I could work in a closet or an airplane hanger or at the corner table with Jack in the Box.

But then I started talking to design students.

And maybe this is old news to you, but design students are really into space.

And when I heard this, I thought, nah.

Creativity comes from inside your head.

It doesn't matter what's around you.

Space is no big deal.

But I like to keep an open mind too.

So I went to building 550, the Platner Institute of Design at Stanford, better known as the D school and poked around.

Pretty soon, I ran into this guy.

Been a lot of exploration in this space for how to keep things flexible.
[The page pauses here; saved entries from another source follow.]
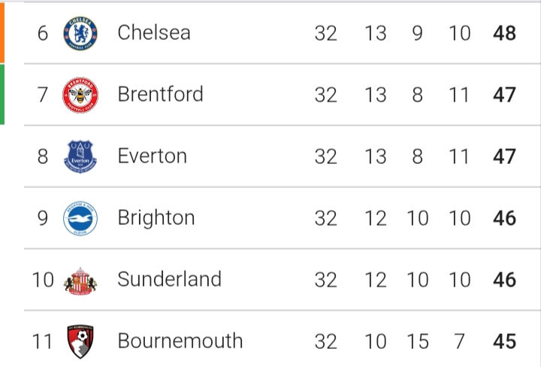This screenshot has width=541, height=367.
Task: Click Bournemouth's 45 points total
Action: [505, 341]
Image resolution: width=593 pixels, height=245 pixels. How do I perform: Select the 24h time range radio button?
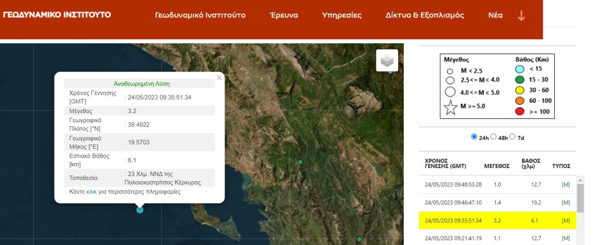click(x=474, y=137)
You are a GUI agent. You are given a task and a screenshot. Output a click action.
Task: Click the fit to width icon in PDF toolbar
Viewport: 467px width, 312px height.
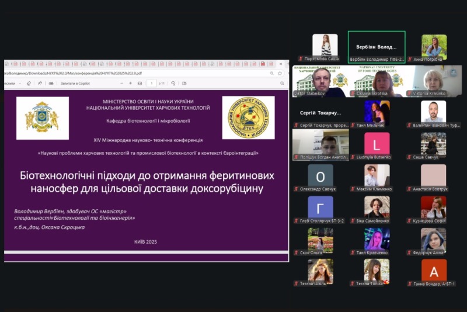coord(140,83)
His name is Larry Leifer and he's technically in the mechanical engineering department.

But in practice, he's the resident design guru.

He oversaw the D school's move to its current location and he was influential in providing its aesthetic.

And we had to pay a lot extra to get an old space.

There was an olium and carpets and other stuff on the floor.

We had to pay extra to get back to the concrete.

Why did you want concrete?

We want real stuff.

The D.

School is known for its innovative approach to, well, innovation.

But I heard that the D.

School had something else up their sleeve, a killer workspace that oozed ideas like that hotel in The Shining oozed blood, a space you could enter in, pow, inspiration.

Everybody in here is hunting for the next new thing, the next big idea.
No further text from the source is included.